President Obama and the new Iranian president, Hassan Rouhani, have exchanged letters in recent weeks, and U.S. officials have hinted that the two leaders may have a fleeting encounter this week in New York, where they are both scheduled to address the U.N. General Assembly. U.N. headquarters has often been the scene of symbolically significant handshakes and other ostensibly unscheduled meetings.
“We have no meeting scheduled with President Rouhani, though as you’ve heard us say repeatedly, we don’t rule out that type of engagement,” deputy national security adviser Ben Rhodes told reporters Monday.
The meeting between Kerry and Zarif will be the first between a secretary of state and Iran’s foreign minister during the Obama administration.
Even before the first meetings were held, there were new signs of the political difficulties the Obama administration faces in selling a possible nuclear deal in Washington. Rouhani’s recent diplomatic overtures have been met by deep skepticism in Congress, among Democrats as well as Republicans.

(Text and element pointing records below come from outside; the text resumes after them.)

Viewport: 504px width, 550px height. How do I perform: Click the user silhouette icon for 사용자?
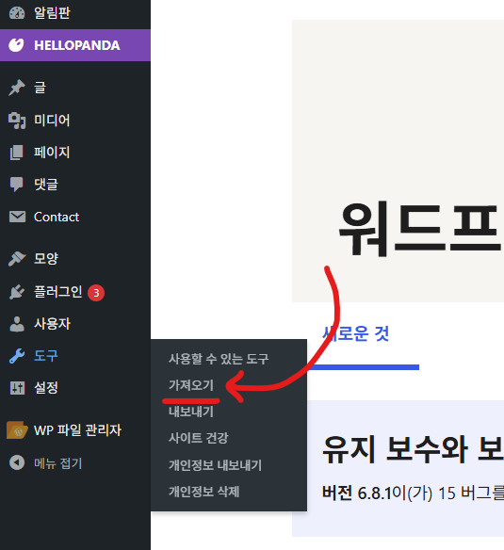coord(17,324)
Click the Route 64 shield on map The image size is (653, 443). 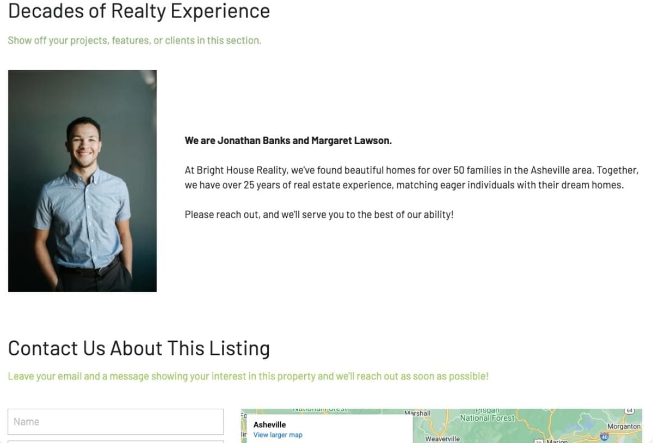[x=630, y=410]
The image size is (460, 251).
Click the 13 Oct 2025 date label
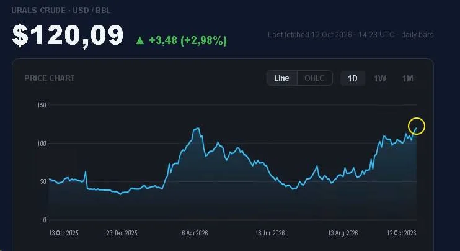tap(64, 234)
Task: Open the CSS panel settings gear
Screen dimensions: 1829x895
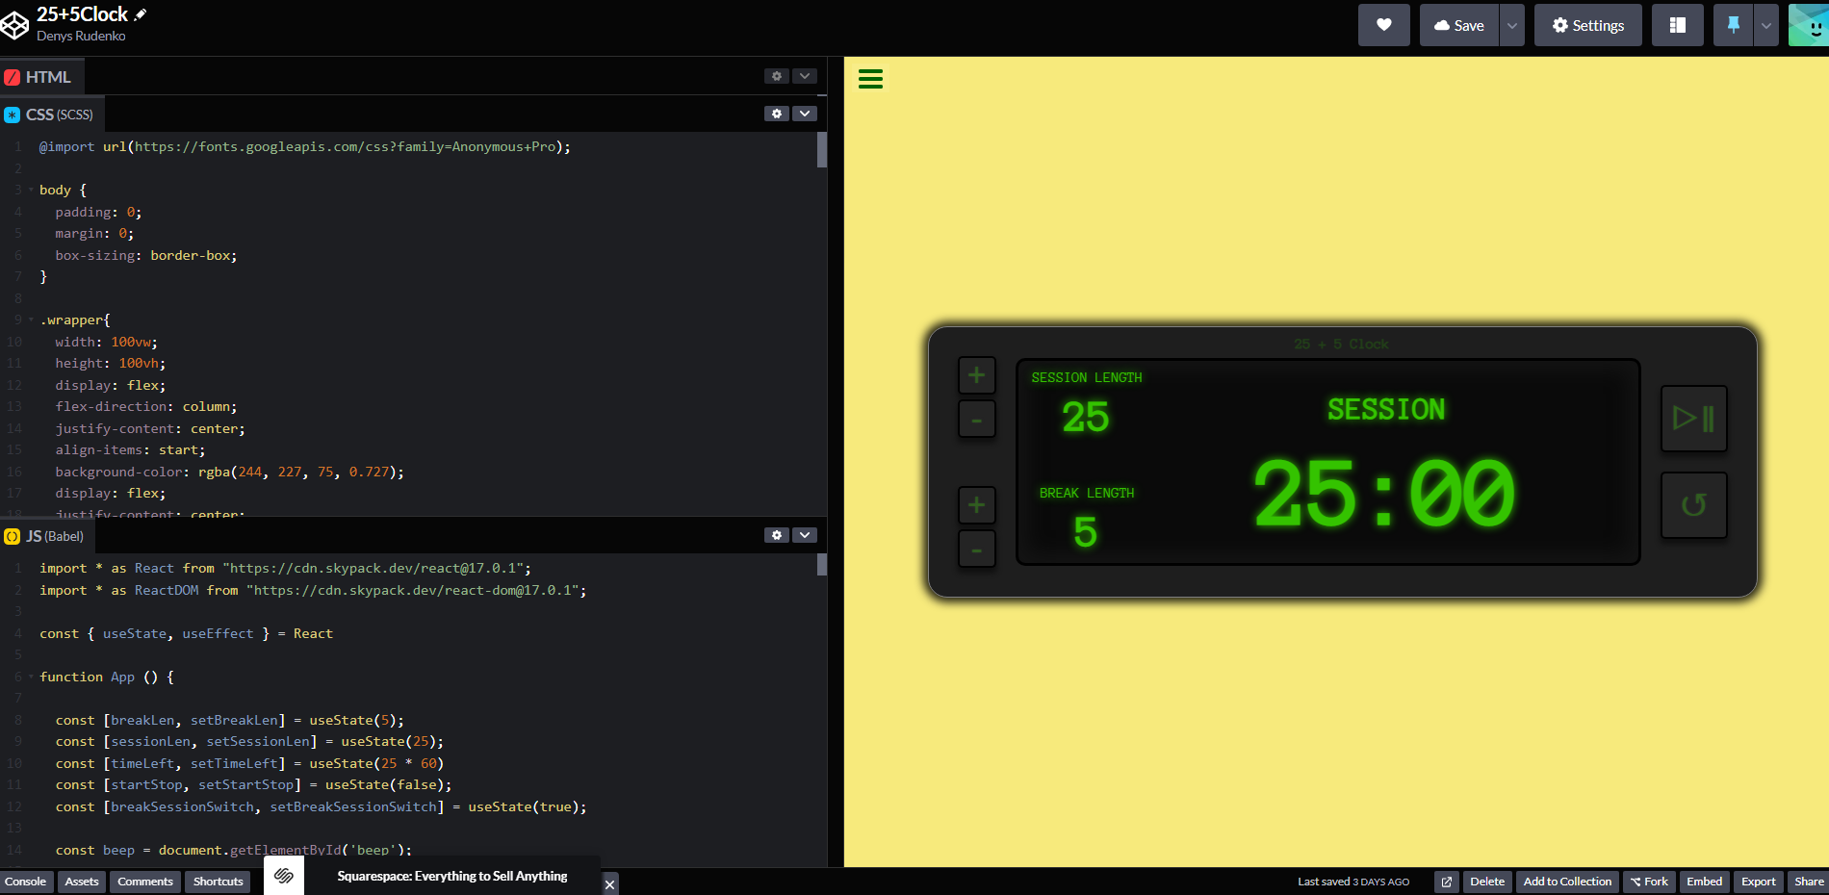Action: click(777, 114)
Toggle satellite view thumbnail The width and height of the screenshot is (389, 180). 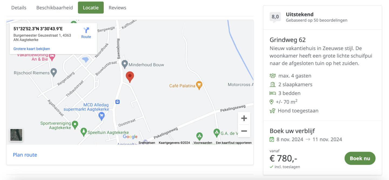[16, 135]
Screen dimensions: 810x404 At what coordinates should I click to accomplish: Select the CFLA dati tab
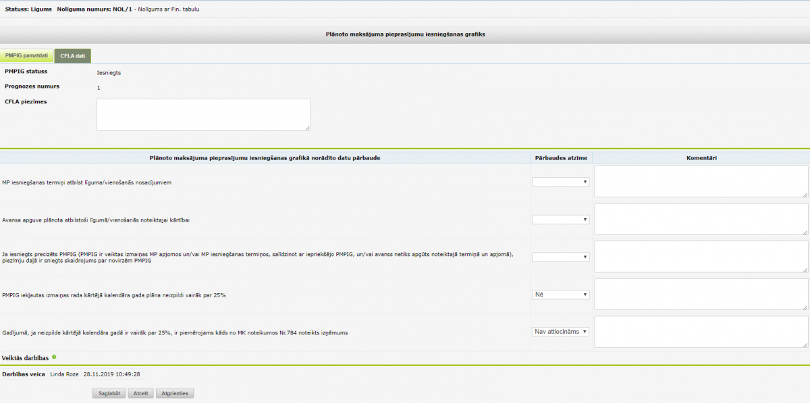tap(72, 55)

Echoing similar statements by Israeli officials, key lawmakers warned against any easing of the economic sanctions imposed against Iran in the past three years.

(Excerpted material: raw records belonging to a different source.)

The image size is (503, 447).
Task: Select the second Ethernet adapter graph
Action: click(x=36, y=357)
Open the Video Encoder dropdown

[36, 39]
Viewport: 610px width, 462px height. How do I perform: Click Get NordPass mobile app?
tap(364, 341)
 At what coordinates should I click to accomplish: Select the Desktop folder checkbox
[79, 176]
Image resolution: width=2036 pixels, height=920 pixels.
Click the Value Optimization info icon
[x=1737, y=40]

“Iran is not a friend whose word can be taken as a promise,” Sen. Robert Menendez (D-N.J.), chairman of the Senate Foreign Relations Committee, and Sen. Lindsey O. Graham (R-S.C) wrote in a letter to Obama. “The test of Iranian seriousness must be verifiable action by Iran to terminate its nuclear weapons program.”
In a separate letter to the White House, Sens. Charles E. Schumer (R-N.Y.) and John McCain (R-Ariz.) called for a hard line on sanctions, saying Iran should not get any breaks until it takes “meaningful and verifiable actions to halt its nuclear activities.”
The tough language from lawmakers has heightened concerns among some foreign policy experts that the Obama administration may lack the political maneuvering room to negotiate a nuclear deal with the Iranians. At a time when Iran appears to be showing new flexibility, there is serious concern over whether the White House is capable of reciprocating, given the prominent role of Congress in controlling economic sanctions, said George Perkovich, an Iran expert with the Washington-based Carnegie Endowment for International Peace.
“We know that, for anything to work, there has to be serious sanctions relief,” Perkovich said. “Can the president deliver? At the moment, he can’t even get a budget out of Congress.”